Hi Norman,
we use only one PD declaration (in our example, it is named "modules") that serves as a container for all boot modules provided by core's ROM service. Elfweaver regards the specified files as plain binary data and just concatenates them in the resulting single-image.
Ok, I've wondered how the original linkaddress would be preserved.
Instead you will need to set the breakpoint to the virtual address of your program starting at the virtual address 0x2000000. However, each program is linked to the same virtual address (defined in base-okl4/mk/spec-okl4_x86.mk). So the use of breakpoints when executing multiple processes may still be cumbersome because of the aliasing of the processes' virtual address spaces.
That was a nasty experience when I worked in the l4ka-pistachio case without elfweaver. The gdbserver just sends virtual addresses to the host, where gdb maps them to the currently loaded binary - regardless of the actual running process, indeed.
Init chooses the base address as found in the ELF header of your program. Have you already tried using the original link address?
I've just tried loading the symbol file into gdb without providing an extra address and now the behaviour in the elfweaver case is the same as in the l4ka case.
BTW, if you succeed in using qemu for debugging, would you like to write up your experience as a Wiki page at genode.org? I think that your experience could be very valuable for other developers as well.
,-)
Don't consider me so smart that this could be really helpful :)
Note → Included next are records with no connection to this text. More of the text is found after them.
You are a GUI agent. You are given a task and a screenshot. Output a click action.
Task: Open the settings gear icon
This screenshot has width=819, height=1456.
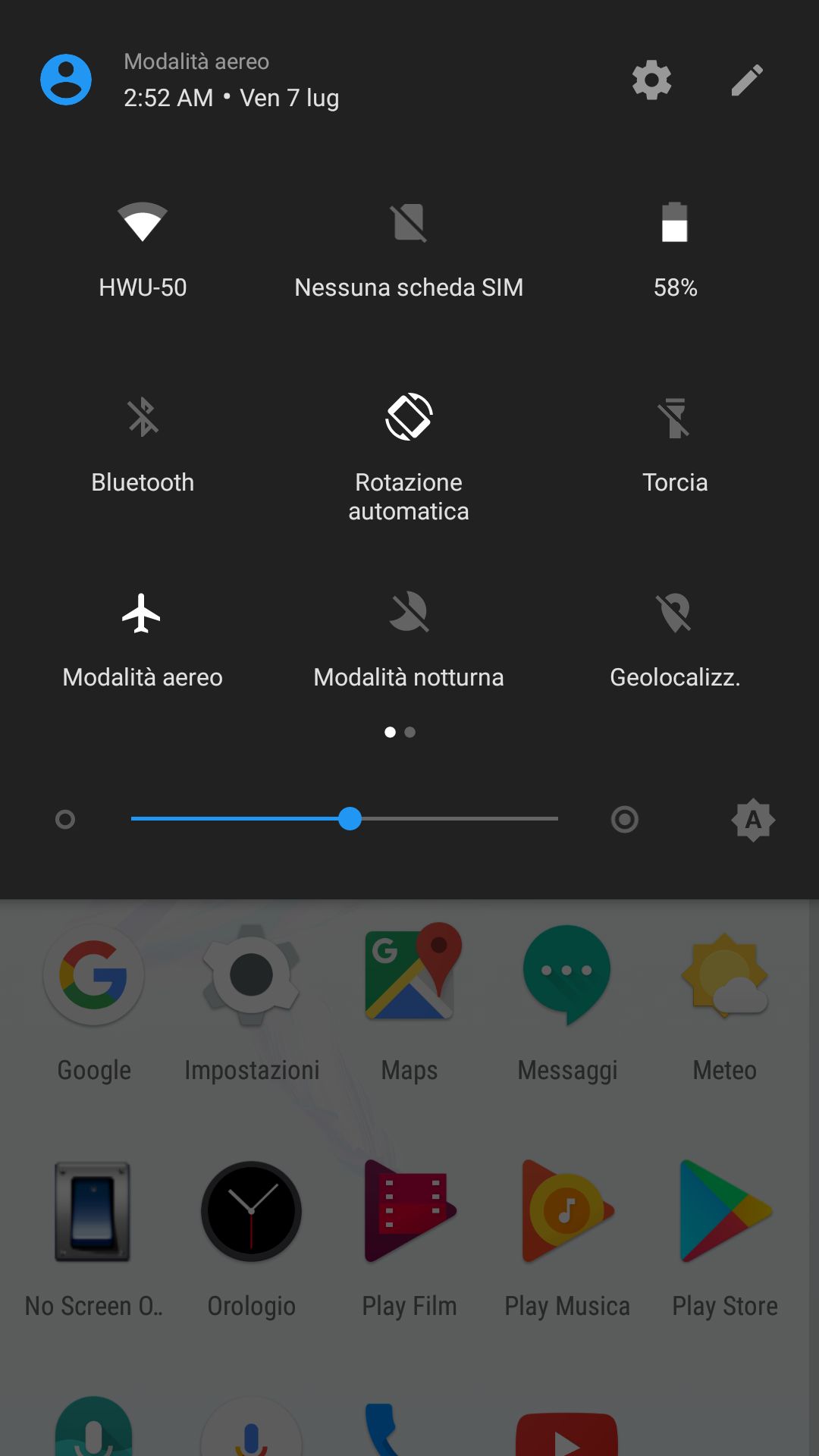651,80
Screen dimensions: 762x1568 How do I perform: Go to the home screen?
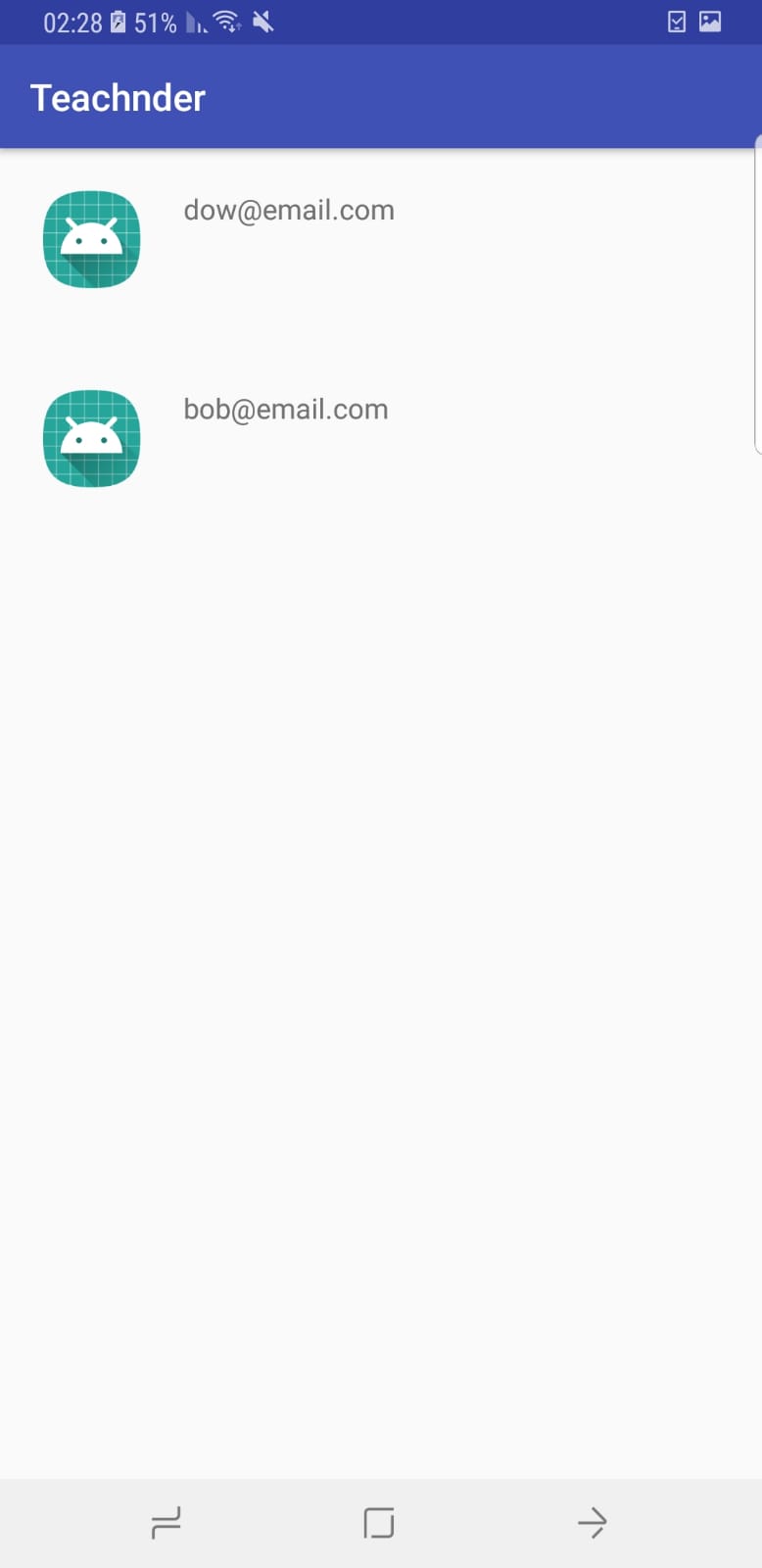[379, 1523]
There are a few ideas so far:
1. Assume the case you have a breakpoint in main. When booting the system, this breakpoint will be triggered several times, and you will have to check each time if you're in the right process (have you seen a printf telling you that your binary is started right now? Does the stack trace make sense? When you see that printf calls dde_thread_main, that could be suspicious. Do your local variables contain sensible data?
This is not really annoying. Things become nasty as soon you start to step through your code and suddenly another thread is scheduled.
If you step by machine instructions rather than by source line, the former won't happen because in this mode, interrupts are disabled (stepping by source line corresponds to a continuation to a next breakpoint). But this is boring when you want to step over more than a few instructions.
2. Enhance the gdbserver
3. Provide a special linkaddress for that program you want to debug just at build time. I think this is the way I'll try out for a start.
And yes, I don't think we'd keep our 'best practices' a secret as soon as we've learned them :)
Thank you for the expeditious explanation.